The title refers to MacIver’s frequent depiction of objects from her quotidian surroundings, both in New York and in France. From Elizabeth Bishop’s rosary to Etruscan vases at the Metropolitan or objects on a fire escape, these works describe the ephemera of daily life. Often the objects take on a form of hieroglyph, as in Patisserie, where rows of abstracted pastries become symbolic. The intensity of MacIver’s focus on sensuous fleeting objects keeps them in the world. Her interest is in the tenuous, transparent, and the easily overlooked. Her images are created in a soft, glowing light and often have the quality of being lit from within. Her use of pale washes of color, delicate line, all-over composition, and semi-abstraction work toward her goal “to makes something permanent out of the transitory.”

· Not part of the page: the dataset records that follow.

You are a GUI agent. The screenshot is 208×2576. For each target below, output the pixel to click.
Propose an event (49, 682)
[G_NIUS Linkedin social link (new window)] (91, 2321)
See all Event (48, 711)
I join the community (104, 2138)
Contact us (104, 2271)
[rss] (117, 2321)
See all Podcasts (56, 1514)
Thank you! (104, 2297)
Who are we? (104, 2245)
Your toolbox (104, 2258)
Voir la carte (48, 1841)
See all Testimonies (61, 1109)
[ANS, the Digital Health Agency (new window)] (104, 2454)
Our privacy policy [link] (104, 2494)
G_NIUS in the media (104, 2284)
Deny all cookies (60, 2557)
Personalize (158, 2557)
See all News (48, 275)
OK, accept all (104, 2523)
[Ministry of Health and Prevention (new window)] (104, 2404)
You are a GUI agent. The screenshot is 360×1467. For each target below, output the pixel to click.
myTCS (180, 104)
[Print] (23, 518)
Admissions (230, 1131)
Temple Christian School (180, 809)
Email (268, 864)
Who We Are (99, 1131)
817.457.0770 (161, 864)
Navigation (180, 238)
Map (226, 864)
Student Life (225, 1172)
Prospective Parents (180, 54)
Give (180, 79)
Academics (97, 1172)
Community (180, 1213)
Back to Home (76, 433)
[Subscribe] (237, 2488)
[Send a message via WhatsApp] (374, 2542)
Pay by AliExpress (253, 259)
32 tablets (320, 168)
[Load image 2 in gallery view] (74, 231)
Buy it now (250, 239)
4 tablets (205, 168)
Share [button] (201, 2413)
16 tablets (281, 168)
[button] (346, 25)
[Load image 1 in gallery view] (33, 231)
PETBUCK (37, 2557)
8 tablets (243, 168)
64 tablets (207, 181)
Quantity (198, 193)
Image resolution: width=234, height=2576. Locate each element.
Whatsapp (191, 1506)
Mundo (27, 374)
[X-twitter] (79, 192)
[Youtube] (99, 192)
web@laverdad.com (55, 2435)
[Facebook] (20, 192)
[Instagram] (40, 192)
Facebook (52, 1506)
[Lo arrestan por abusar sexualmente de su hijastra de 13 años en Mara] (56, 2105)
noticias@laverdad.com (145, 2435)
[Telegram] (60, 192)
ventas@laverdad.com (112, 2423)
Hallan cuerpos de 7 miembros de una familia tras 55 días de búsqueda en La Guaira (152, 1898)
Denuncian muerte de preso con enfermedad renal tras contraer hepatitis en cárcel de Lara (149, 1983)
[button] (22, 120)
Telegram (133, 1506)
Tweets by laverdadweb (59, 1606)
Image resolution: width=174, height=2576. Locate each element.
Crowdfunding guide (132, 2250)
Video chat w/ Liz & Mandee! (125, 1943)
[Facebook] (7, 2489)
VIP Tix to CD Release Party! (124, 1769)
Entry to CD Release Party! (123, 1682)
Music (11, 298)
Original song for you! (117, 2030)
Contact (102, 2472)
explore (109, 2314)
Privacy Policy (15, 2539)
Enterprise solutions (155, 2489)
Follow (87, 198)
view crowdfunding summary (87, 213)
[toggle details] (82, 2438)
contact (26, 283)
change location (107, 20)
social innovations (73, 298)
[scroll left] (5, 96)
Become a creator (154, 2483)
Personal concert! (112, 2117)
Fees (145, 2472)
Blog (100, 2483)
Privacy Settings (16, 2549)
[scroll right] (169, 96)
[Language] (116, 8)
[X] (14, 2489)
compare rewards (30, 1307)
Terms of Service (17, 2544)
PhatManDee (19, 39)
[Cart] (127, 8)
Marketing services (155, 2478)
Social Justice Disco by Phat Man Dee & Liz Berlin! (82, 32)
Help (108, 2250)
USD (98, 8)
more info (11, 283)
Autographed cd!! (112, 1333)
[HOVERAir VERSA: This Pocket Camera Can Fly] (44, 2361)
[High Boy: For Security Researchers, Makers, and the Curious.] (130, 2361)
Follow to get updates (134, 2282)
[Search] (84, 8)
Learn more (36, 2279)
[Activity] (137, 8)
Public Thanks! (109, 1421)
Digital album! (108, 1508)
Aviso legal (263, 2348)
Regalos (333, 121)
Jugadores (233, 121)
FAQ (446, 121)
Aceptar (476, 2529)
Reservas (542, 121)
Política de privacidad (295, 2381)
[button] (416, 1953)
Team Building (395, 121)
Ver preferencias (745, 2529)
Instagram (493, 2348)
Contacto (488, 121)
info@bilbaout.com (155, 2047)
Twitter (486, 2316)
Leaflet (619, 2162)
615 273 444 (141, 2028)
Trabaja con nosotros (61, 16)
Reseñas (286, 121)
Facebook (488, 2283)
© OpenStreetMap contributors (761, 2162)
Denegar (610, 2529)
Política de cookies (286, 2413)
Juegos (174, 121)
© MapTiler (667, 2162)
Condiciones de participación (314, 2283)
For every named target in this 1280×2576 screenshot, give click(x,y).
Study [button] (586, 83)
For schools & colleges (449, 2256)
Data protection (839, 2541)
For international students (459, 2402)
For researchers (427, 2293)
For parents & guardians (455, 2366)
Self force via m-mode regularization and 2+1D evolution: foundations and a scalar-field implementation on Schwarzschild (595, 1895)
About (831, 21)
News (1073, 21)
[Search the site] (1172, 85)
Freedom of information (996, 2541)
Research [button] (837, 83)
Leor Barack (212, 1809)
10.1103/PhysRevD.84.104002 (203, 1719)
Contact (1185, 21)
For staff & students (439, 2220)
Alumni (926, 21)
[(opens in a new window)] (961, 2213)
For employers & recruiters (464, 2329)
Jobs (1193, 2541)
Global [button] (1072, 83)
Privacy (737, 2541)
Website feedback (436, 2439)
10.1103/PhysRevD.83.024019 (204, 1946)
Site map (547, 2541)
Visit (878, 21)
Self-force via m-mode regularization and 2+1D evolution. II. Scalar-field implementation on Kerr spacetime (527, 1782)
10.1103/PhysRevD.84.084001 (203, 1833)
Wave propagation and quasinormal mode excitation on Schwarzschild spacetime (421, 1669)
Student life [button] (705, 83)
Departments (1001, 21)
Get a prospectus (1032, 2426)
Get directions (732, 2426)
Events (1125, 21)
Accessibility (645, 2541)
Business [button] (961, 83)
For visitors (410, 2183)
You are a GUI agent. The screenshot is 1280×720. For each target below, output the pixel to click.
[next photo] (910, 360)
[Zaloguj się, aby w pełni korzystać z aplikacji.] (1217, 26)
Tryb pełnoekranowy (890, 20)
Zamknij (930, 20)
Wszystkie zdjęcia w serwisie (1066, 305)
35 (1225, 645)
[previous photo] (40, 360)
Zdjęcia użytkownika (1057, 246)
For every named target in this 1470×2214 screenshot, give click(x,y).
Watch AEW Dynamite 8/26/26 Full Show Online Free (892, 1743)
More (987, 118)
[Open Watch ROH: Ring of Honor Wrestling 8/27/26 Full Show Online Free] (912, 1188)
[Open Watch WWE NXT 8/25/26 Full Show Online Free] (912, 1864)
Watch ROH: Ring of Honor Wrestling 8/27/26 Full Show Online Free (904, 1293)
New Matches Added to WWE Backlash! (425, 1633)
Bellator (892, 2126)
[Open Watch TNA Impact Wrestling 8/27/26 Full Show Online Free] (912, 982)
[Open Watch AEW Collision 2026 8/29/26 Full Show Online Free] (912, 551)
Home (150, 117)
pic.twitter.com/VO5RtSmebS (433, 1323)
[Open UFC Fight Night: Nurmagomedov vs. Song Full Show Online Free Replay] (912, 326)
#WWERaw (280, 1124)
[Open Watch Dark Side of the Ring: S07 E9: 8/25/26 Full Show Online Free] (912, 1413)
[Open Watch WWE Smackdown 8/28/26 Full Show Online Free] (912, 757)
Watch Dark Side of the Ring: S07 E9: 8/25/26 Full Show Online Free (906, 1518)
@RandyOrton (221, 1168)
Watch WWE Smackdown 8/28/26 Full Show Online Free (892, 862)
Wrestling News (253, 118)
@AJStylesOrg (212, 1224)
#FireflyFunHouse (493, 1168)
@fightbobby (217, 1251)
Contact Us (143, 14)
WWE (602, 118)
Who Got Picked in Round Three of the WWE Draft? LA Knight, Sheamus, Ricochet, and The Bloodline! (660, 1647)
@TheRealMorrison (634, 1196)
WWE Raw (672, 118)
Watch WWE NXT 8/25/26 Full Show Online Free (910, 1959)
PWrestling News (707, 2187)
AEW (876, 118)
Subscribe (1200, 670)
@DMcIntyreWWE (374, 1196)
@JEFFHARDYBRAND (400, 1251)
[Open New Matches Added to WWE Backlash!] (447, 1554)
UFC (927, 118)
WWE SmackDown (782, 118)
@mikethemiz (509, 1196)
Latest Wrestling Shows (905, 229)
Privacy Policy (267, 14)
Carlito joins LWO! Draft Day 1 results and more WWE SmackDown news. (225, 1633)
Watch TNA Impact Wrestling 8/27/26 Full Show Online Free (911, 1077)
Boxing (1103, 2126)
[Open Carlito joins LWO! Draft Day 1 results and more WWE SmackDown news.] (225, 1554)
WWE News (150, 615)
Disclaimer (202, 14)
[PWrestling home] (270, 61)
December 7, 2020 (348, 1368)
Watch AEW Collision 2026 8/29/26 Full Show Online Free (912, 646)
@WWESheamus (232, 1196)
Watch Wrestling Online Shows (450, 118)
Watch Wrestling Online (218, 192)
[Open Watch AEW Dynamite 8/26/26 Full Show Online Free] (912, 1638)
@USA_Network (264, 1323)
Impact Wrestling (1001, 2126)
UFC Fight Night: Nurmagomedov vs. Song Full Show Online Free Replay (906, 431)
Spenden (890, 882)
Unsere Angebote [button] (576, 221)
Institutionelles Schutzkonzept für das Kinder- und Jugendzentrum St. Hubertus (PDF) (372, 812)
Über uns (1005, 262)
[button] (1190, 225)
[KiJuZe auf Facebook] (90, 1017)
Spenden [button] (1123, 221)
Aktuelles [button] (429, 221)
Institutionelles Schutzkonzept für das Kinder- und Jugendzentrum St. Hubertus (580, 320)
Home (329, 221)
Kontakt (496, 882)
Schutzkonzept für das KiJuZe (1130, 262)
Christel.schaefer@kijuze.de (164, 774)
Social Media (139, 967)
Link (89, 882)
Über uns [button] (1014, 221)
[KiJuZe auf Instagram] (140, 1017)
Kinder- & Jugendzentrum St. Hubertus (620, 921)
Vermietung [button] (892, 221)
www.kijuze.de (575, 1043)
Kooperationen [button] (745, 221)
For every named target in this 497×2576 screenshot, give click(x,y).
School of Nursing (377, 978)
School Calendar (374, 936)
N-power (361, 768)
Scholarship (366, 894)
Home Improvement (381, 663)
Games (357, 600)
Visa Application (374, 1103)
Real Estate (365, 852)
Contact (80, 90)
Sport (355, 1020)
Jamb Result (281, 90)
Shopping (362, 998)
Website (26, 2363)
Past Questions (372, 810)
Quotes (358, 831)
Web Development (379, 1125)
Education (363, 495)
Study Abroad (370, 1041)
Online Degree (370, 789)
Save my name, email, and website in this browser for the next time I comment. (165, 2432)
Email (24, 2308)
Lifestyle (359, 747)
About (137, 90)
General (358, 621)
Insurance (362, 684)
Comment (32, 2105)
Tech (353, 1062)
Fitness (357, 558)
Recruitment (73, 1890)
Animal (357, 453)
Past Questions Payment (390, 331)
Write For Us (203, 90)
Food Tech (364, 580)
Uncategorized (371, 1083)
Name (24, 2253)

Poets were an integral part of MacIver’s social milieu. She was married to Lloyd Frankenberg and was life-long friends with Elizabeth Bishop, Marianne Moore, e.e. cummings and Dylan Thomas. Her paintings have few direct corollaries to their work, though a record exists through correspondence. Marianne Moore responded to MacIver’s first exhibition at Pierre Matisse Gallery in 1940 by writing “restrained, unagressively concealed almost, but unmistakable poems.” Curator Debra Bricker Balken writes,
. . .that Moore read paintings such as Etruscan Vases, Case No. 40 as a ‘poem’ reinforces the lyrical content of MacIver’s work, while establishing a parallel or connection to poetry. Certain structural similarities exist in the reduced or ‘restrained’ configuration of Etruscan Vases, Case No. 40 and the ensuing Votive Light Series, and the terse format of the poem, both these kind of analogies remain, again, generalized, operating more as a point of comparison than a specific reference or influence. The distillation of essentially transcendent subject matter—the magic and illusory nature of light—into the medium of painting merge as the ‘visual poetics’ of MacIver’s work.”
Highlights of MacIver’s biography include the 1946 landmark exhibition Fourteen Americans organized by Dorothy Miller at the Museum of Modern Art. In 1962 her work represented the United States at the 31st Venice Biennale. She was represented by Pierre Matisse Gallery for fifty years. In 1989 was awarded the first Lee Krasner Award from the Pollock-Krasner Foundation. Her work is included in major public collections such as The Art Institute of Chicago, Metropolitan Museum of Art, Museum of Modern Art, The Phillips Collection and Whitney Museum of American Art.